The theorem of poles and epipolar lines of a circle is as follows: for a given circle, if a point is selected as the pole in the plane rectangular coordinate system, the connecting line between the point and any point in the circle is the epipolar line of the point; On the contrary, for a straight line, if the set of all straight lines tangent to the straight line passing through the circle, that is, the figure composed of all polar lines is a point, then this point is the pole of the circle.
To understand this theorem, we must master the meaning of the word "pole". Even if the line connecting this point and another point on the circle passes through the line where this point is located, it is also called the pole of the circle on this line, and the line segment corresponding to this point and the circle on this line is the polar line. So the pole of a circle has a unique polar line, while a straight line has only one pole.
For example, in analytic geometry, we can transform the transformed circle into a standard equation and calculate the parameter equation of the circle by using the pole-pole theorem of the circle. At the same time, we can also solve the intersection position of a given circle and a straight line by pole-pole theorem, or find out where the farthest point from the circle is.
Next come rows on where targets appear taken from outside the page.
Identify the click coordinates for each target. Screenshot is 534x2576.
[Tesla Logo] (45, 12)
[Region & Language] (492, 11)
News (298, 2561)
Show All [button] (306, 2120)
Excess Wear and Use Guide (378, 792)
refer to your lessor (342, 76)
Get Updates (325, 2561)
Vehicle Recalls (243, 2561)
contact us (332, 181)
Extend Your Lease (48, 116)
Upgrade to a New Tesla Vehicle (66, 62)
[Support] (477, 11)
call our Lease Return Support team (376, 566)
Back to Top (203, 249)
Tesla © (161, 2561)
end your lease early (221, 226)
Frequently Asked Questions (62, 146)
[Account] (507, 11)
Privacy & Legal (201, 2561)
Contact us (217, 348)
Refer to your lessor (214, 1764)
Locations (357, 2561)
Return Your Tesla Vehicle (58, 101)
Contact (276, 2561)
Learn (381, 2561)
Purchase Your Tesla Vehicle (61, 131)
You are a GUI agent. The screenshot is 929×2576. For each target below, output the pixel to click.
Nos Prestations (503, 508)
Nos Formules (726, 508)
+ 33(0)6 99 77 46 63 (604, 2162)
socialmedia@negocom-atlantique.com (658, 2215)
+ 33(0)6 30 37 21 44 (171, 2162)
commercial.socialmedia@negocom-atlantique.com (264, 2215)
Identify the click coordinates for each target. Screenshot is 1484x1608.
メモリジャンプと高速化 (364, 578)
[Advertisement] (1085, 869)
In a word, the pole theorem of a circle is one of the basic theorems in analytic geometry, which provides convenience for the calculation between a circle and a straight line. If we deeply understand the mathematical principle it expresses, we can better use it to complete geometric calculation and solve specific problems.
The geometric properties of polar lines are as follows:
1, any point on the projective plane has and only has one polar line for a fixed conic C, whereas any straight line on the projective plane has and only has one polar line for a fixed conic C, which can be directly deduced from the definition.
2. (Polar Matching Principle) For the same quadratic curve C, if the polar line of point P passes through point Q, then the polar line of point Q passes through point P. Conversely, if the pole of straight line P is on straight line Q, then the pole of straight line Q is on straight line P..
3. The pole of the connecting line between two points is the intersection of these two polar lines; The polar line of the intersection of two straight lines is the connecting line of the poles of these two straight lines. If there are two points A and B whose polar lines intersect with C, then according to the polar coordinate principle, C is on the polar line of A? A is on the polar line of C. Similarly, B is on the polar line of C. A straight line determined by two points indicates that AB is the polar line of C, that is, C is the pole of AB. Similar to the latter.